Tadg continues to grow into his role as guardian of little sister, tormentor of little sister and all around awesome son. Right now he's taking pride in all the right things, helping out at school, his friends, his family. He was almost moved to tears when he saw pictures of Terry's induction into her High Schools hall of fame for her many extraordinary achievements. Every one of those events, those moments when Terry is brought back into his life in a new way, seem to make him fuller, stronger. I talked about her at the climbing gym where Tadg started taking classes.
Me: Tadg, Momma was afraid of heights just like you. When we climbed here together befor you were born sometimes she would get way up high and just start shaking.
Tadg: Really?
Me: Yep, and she always went on if she could. Scared of heights but loved to climb
True: All the way to the top? Of the highest ones?
Me: Yep, every route in there, all the way to the top!
True: Wow.
Tadg: (Just smiles as he looks out the window, thinking about Momma.)
The other night I woke at about 2am and went to check on the kids. The house has gotten really cold this winter and I like to make sure the covers are still on them. Miraculously both of their rooms were clean, they both had night lights on. I can stand between each room and turn my head to watch either of them. In the middle of night, its like that is all the world has ever been made up of - this moment, these amazing kids, sleeping soundly, safe and warm. One sentenced filled my head: I'm so blessed.

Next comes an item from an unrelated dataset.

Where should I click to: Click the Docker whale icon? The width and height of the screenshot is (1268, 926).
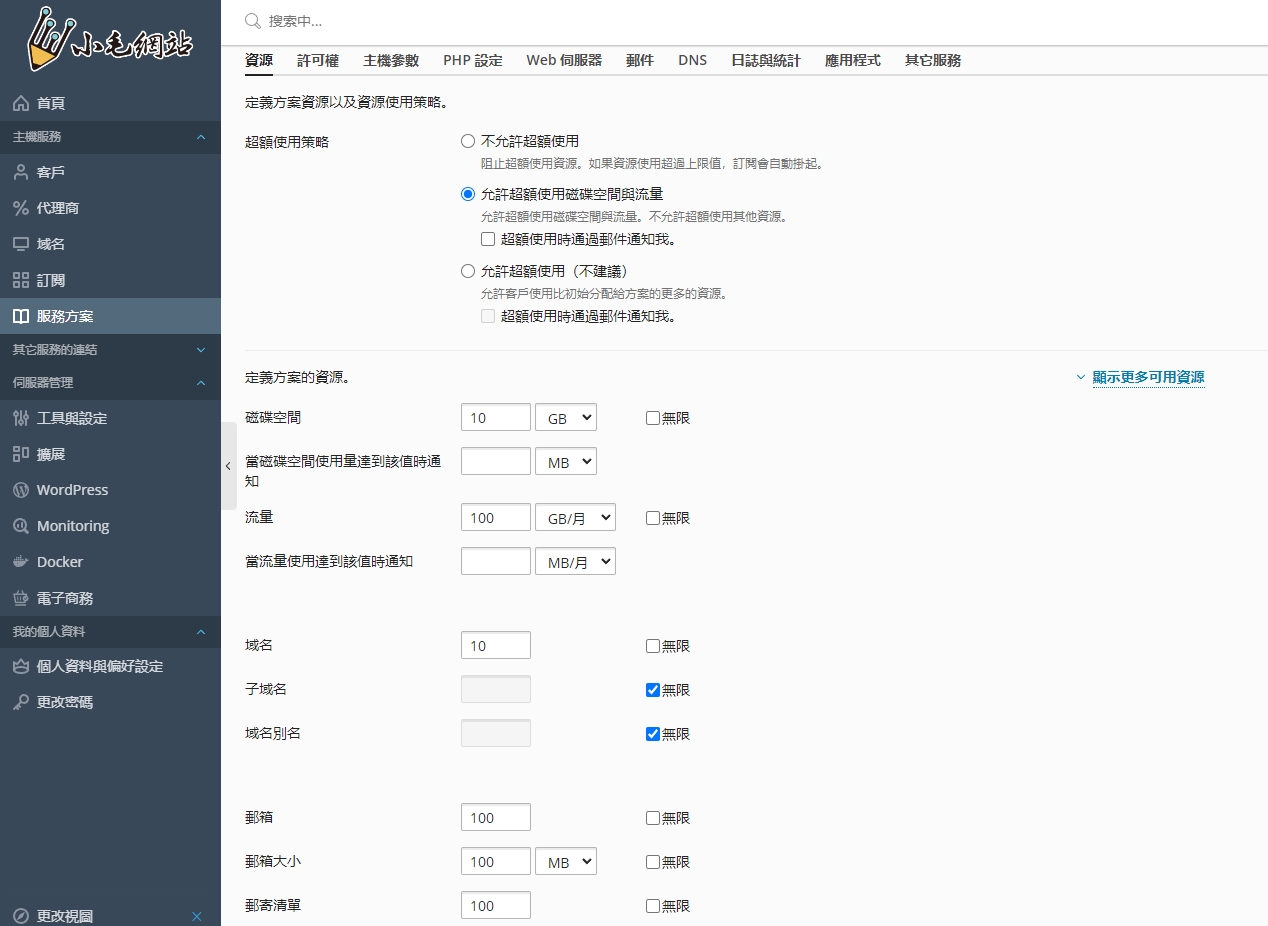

If this is what the future looks like, I'm good.
I guess we don't all get to process things the way we'd like. I think the new Mother from my grief group will be processing her loss, and loving her baby, for a long time. I guess I'll be doing the same with my kids and my loss.
We have a pomegranate tree on our land thats survived all of my efforts to neglect it to death. Its blossoms are so radiant, they can't be just from this world. Terry loved eating pomegranates naked in a stream, or in the tub with the kids. I think of them as Persephone's fruit, the Goddess of the underworld. For her, renewal is always present in death, if we can fully accept the finality of death first. There have to be fruit trees in my heart-field. I'll have to learn how to compost all that wreckage so the kids can have some good fruit when I visit them there. Bella's there too, each of the cats and the chickens. I have to visit myself there sometimes too, just to make sure I'm not going too crazy.
Pomegranate wine.
May you be as blessed as I am every day.